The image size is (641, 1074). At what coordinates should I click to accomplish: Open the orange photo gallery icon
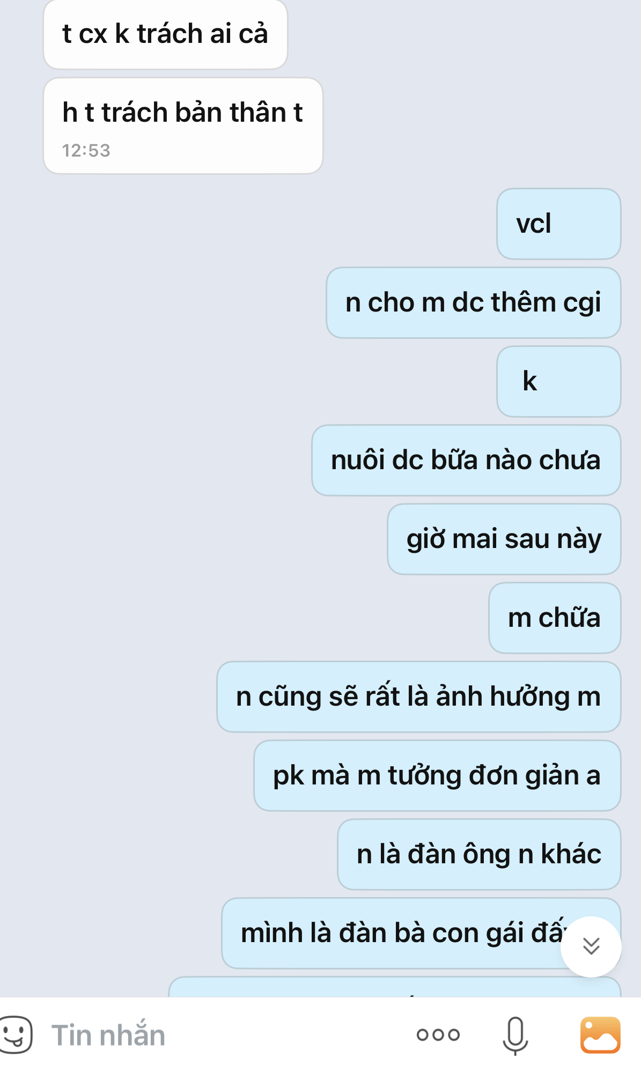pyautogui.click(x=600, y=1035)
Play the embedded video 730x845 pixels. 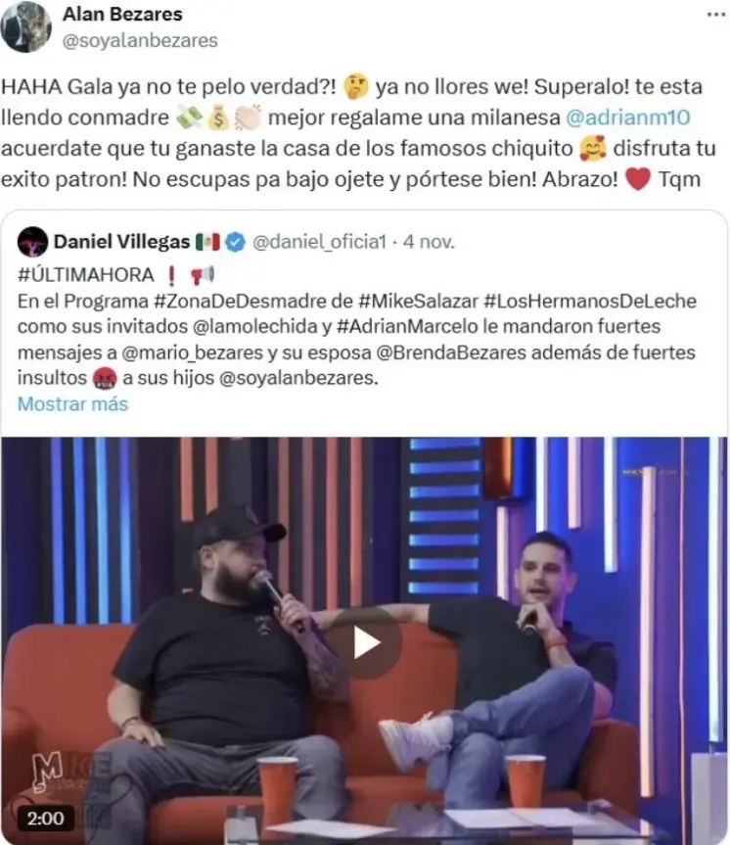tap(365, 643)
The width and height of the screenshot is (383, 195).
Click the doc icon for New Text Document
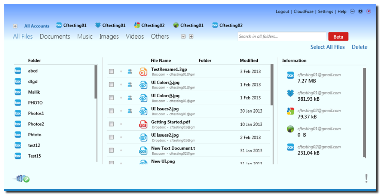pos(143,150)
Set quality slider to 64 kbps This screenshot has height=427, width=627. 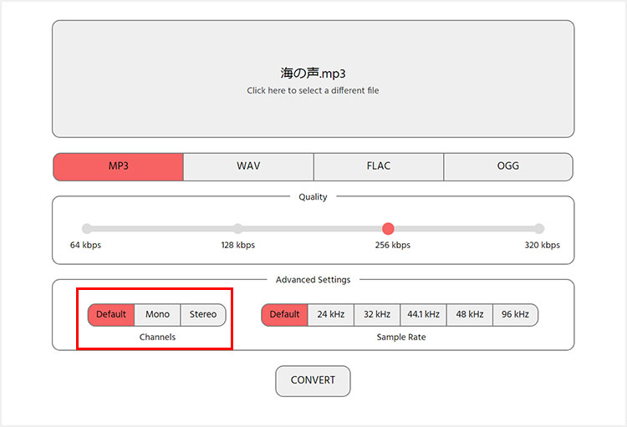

▶ **Stated exercise**
Count the lines in the material above that contain the word "icon". Reply with only that number.

▶ **Solution**
2